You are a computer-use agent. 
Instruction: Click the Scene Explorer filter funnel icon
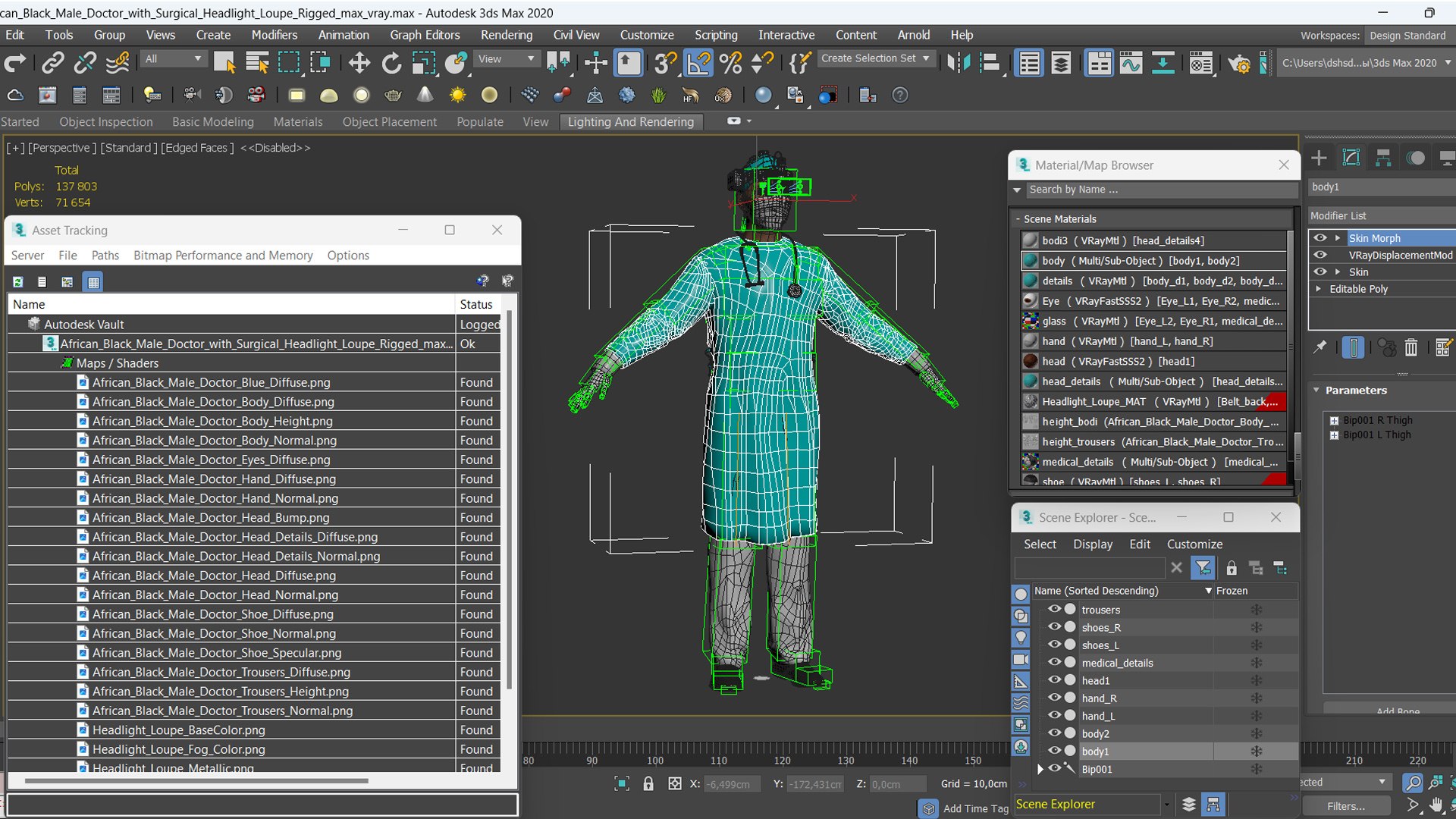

==

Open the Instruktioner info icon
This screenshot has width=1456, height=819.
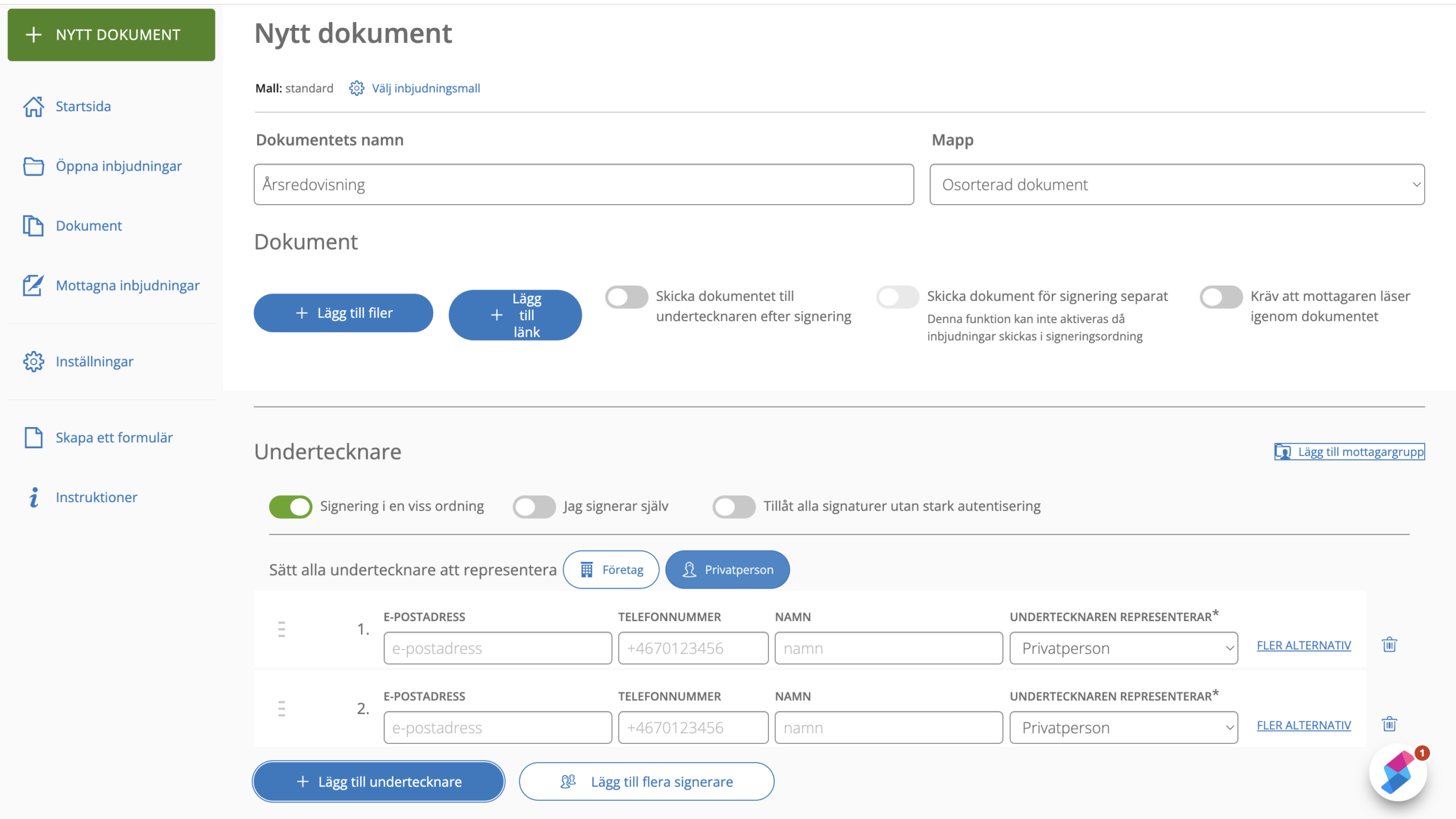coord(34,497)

**Assignment**:
Using the data above, reproduce exactly the lines from the line that contains "You are a computer-use agent." through the line that contains "Instruction: Click the", including both.

**Solution to this exercise**:
You are a computer-use agent. 
Instruction: Click the Scene Explorer filter funnel icon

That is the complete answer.